━━━━━ DATA EXTRACT

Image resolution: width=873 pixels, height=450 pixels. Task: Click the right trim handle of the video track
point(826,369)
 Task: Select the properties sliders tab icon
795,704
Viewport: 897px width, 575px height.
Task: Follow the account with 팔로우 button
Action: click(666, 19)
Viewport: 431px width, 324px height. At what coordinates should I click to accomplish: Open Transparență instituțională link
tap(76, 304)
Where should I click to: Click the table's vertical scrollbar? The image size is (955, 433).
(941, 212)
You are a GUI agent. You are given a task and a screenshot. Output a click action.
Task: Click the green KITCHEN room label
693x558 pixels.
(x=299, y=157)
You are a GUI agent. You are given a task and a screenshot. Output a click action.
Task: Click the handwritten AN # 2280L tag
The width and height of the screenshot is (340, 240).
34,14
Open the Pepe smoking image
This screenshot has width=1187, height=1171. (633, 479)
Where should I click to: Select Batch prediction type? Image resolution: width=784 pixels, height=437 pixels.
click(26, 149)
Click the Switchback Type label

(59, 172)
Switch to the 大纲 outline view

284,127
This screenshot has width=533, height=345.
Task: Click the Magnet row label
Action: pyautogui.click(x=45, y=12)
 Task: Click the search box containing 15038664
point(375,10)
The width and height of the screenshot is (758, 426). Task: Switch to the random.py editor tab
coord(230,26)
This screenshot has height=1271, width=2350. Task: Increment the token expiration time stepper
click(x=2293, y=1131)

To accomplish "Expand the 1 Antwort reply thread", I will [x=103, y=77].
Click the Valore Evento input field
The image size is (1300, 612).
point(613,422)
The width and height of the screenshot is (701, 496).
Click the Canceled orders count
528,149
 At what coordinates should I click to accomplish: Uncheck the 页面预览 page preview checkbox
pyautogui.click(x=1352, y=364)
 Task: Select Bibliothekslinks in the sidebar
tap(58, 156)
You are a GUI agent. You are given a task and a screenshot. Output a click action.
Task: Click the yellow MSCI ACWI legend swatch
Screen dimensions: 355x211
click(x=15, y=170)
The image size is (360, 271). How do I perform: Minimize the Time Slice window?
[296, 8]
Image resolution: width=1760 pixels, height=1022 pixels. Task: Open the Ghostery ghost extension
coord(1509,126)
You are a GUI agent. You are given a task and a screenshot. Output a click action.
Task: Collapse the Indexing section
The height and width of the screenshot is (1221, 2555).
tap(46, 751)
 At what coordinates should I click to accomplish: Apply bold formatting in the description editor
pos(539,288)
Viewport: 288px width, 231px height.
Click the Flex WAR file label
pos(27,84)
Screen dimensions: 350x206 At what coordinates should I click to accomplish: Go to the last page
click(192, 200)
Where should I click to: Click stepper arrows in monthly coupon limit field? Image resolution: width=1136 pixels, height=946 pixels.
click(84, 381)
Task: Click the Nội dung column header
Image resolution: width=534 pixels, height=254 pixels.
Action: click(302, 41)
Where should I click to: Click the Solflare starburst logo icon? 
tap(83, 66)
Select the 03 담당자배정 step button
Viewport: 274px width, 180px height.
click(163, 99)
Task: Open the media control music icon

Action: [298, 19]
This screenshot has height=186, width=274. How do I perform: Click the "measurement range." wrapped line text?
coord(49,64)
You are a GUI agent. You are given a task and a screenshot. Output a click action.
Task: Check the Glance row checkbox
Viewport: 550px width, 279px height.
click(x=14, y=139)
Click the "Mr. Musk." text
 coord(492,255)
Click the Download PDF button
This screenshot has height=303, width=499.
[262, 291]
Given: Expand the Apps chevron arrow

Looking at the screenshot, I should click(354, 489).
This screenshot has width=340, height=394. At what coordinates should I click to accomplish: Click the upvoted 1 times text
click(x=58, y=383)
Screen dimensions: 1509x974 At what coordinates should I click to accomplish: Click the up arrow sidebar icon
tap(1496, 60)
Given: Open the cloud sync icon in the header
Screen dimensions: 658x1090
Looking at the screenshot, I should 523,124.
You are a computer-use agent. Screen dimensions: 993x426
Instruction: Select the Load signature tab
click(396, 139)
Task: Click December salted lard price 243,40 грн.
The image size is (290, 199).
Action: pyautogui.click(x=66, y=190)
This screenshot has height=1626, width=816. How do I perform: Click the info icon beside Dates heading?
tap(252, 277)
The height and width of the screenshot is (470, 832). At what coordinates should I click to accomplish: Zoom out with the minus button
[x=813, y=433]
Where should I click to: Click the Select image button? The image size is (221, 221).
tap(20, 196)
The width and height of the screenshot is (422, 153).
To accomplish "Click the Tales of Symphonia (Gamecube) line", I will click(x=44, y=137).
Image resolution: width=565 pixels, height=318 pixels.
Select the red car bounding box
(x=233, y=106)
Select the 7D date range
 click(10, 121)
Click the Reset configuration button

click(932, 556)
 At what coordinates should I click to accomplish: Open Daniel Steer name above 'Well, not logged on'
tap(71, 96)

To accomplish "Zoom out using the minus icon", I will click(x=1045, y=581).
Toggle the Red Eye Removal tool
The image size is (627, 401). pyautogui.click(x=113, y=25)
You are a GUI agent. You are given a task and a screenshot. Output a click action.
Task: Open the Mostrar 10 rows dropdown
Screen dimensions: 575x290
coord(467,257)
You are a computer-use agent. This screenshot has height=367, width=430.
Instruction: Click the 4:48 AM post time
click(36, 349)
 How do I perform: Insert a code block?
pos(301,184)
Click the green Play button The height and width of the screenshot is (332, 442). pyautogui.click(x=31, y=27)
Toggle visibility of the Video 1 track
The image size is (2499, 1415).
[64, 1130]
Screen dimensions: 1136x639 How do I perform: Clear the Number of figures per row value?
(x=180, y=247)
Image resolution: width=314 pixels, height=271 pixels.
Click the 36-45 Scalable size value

━━━━━━━━━━

- EXERCISE AIM
Convert all the lines above into a JSON list of strings, with one string per line and blank lines left out.

- FINISHED EXERCISE
[
  "Image resolution: width=873 pixels, height=450 pixels. Task: Click the right trim handle of the video track",
  "point(826,369)",
  " Task: Select the properties sliders tab icon",
  "795,704",
  "Viewport: 897px width, 575px height.",
  "Task: Follow the account with 팔로우 button",
  "Action: click(666, 19)",
  "Viewport: 431px width, 324px height. At what coordinates should I click to accomplish: Open Transparență instituțională link",
  "tap(76, 304)",
  "Where should I click to: Click the table's vertical scrollbar? The image size is (955, 433).",
  "(941, 212)",
  "You are a GUI agent. You are given a task and a screenshot. Output a click action.",
  "Task: Click the green KITCHEN room label",
  "693x558 pixels.",
  "(x=299, y=157)",
  "You are a GUI agent. You are given a task and a screenshot. Output a click action.",
  "Task: Click the handwritten AN # 2280L tag",
  "The width and height of the screenshot is (340, 240).",
  "34,14",
  "Open the Pepe smoking image",
  "This screenshot has width=1187, height=1171. (633, 479)",
  "Where should I click to: Select Batch prediction type? Image resolution: width=784 pixels, height=437 pixels.",
  "click(26, 149)",
  "Click the Switchback Type label",
  "(59, 172)",
  "Switch to the 大纲 outline view",
  "284,127",
  "This screenshot has width=533, height=345.",
  "Task: Click the Magnet row label",
  "Action: pyautogui.click(x=45, y=12)",
  " Task: Click the search box containing 15038664",
  "point(375,10)",
  "The width and height of the screenshot is (758, 426). Task: Switch to the random.py editor tab",
  "coord(230,26)",
  "This screenshot has height=1271, width=2350. Task: Increment the token expiration time stepper",
  "click(x=2293, y=1131)",
  "To accomplish \"Expand the 1 Antwort reply thread\", I will [x=103, y=77].",
  "Click the Valore Evento input field",
  "The image size is (1300, 612).",
  "point(613,422)",
  "The width and height of the screenshot is (701, 496).",
  "Click the Canceled orders count",
  "528,149",
  " At what coordinates should I click to accomplish: Uncheck the 页面预览 page preview checkbox",
  "pyautogui.click(x=1352, y=364)",
  " Task: Select Bibliothekslinks in the sidebar",
  "tap(58, 156)",
  "You are a GUI agent. You are given a task and a screenshot. Output a click action.",
  "Task: Click the yellow MSCI ACWI legend swatch",
  "Screen dimensions: 355x211",
  "click(x=15, y=170)",
  "The image size is (360, 271). How do I perform: Minimize the Time Slice window?",
  "[296, 8]",
  "Image resolution: width=1760 pixels, height=1022 pixels. Task: Open the Ghostery ghost extension",
  "coord(1509,126)",
  "You are a GUI agent. You are given a task and a screenshot. Output a click action.",
  "Task: Collapse the Indexing section",
  "The height and width of the screenshot is (1221, 2555).",
  "tap(46, 751)",
  " At what coordinates should I click to accomplish: Apply bold formatting in the description editor",
  "pos(539,288)",
  "Viewport: 288px width, 231px height.",
  "Click the Flex WAR file label",
  "pos(27,84)",
  "Screen dimensions: 350x206 At what coordinates should I click to accomplish: Go to the last page",
  "click(192, 200)",
  "Where should I click to: Click stepper arrows in monthly coupon limit field? Image resolution: width=1136 pixels, height=946 pixels.",
  "click(84, 381)",
  "Task: Click the Nội dung column header",
  "Image resolution: width=534 pixels, height=254 pixels.",
  "Action: click(302, 41)",
  "Where should I click to: Click the Solflare starburst logo icon? ",
  "tap(83, 66)",
  "Select the 03 담당자배정 step button",
  "Viewport: 274px width, 180px height.",
  "click(163, 99)",
  "Task: Open the media control music icon",
  "Action: [298, 19]",
  "This screenshot has height=186, width=274. How do I perform: Click the \"measurement range.\" wrapped line text?",
  "coord(49,64)",
  "You are a GUI agent. You are given a task and a screenshot. Output a click action.",
  "Task: Check the Glance row checkbox",
  "Viewport: 550px width, 279px height.",
  "click(x=14, y=139)",
  "Click the \"Mr. Musk.\" text",
  " coord(492,255)",
  "Click the Download PDF button",
  "This screenshot has height=303, width=499.",
  "[262, 291]",
  "Given: Expand the Apps chevron arrow",
  "Looking at the screenshot, I should click(354, 489).",
  "This screenshot has width=340, height=394. At what coordinates should I click to accomplish: Click the upvoted 1 times text",
  "click(x=58, y=383)",
  "Screen dimensions: 1509x974 At what coordinates should I click to accomplish: Click the up arrow sidebar icon",
  "tap(1496, 60)",
  "Given: Open the cloud sync icon in the header",
  "Screen dimensions: 658x1090",
  "Looking at the screenshot, I should 523,124.",
  "You are a computer-use agent. Screen dimensions: 993x426",
  "Instruction: Select the Load signature tab",
  "click(396, 139)",
  "Task: Click December salted lard price 243,40 грн.",
  "The image size is (290, 199).",
  "Action: pyautogui.click(x=66, y=190)",
  "This screenshot has height=1626, width=816. How do I perform: Click the info icon beside Dates heading?",
  "tap(252, 277)",
  "The height and width of the screenshot is (470, 832). At what coordinates should I click to accomplish: Zoom out with the minus button",
  "[x=813, y=433]",
  "Where should I click to: Click the Select image button? The image size is (221, 221).",
  "tap(20, 196)",
  "The width and height of the screenshot is (422, 153).",
  "To accomplish \"Click the Tales of Symphonia (Gamecube) line\", I will click(x=44, y=137).",
  "Image resolution: width=565 pixels, height=318 pixels.",
  "Select the red car bounding box",
  "(x=233, y=106)",
  "Select the 7D date range",
  " click(10, 121)",
  "Click the Reset configuration button",
  "click(932, 556)",
  " At what coordinates should I click to accomplish: Open Daniel Steer name above 'Well, not logged on'",
  "tap(71, 96)",
  "To accomplish \"Zoom out using the minus icon\", I will click(x=1045, y=581).",
  "Toggle the Red Eye Removal tool",
  "The image size is (627, 401). pyautogui.click(x=113, y=25)",
  "You are a GUI agent. You are given a task and a screenshot. Output a click action.",
  "Task: Open the Mostrar 10 rows dropdown",
  "Screen dimensions: 575x290",
  "coord(467,257)",
  "You are a computer-use agent. This screenshot has height=367, width=430.",
  "Instruction: Click the 4:48 AM post time",
  "click(36, 349)",
  " How do I perform: Insert a code block?",
  "pos(301,184)",
  "Click the green Play button The height and width of the screenshot is (332, 442). pyautogui.click(x=31, y=27)",
  "Toggle visibility of the Video 1 track",
  "The image size is (2499, 1415).",
  "[64, 1130]",
  "Screen dimensions: 1136x639 How do I perform: Clear the Number of figures per row value?",
  "(x=180, y=247)",
  "Image resolution: width=314 pixels, height=271 pixels.",
  "Click the 36-45 Scalable size value"
]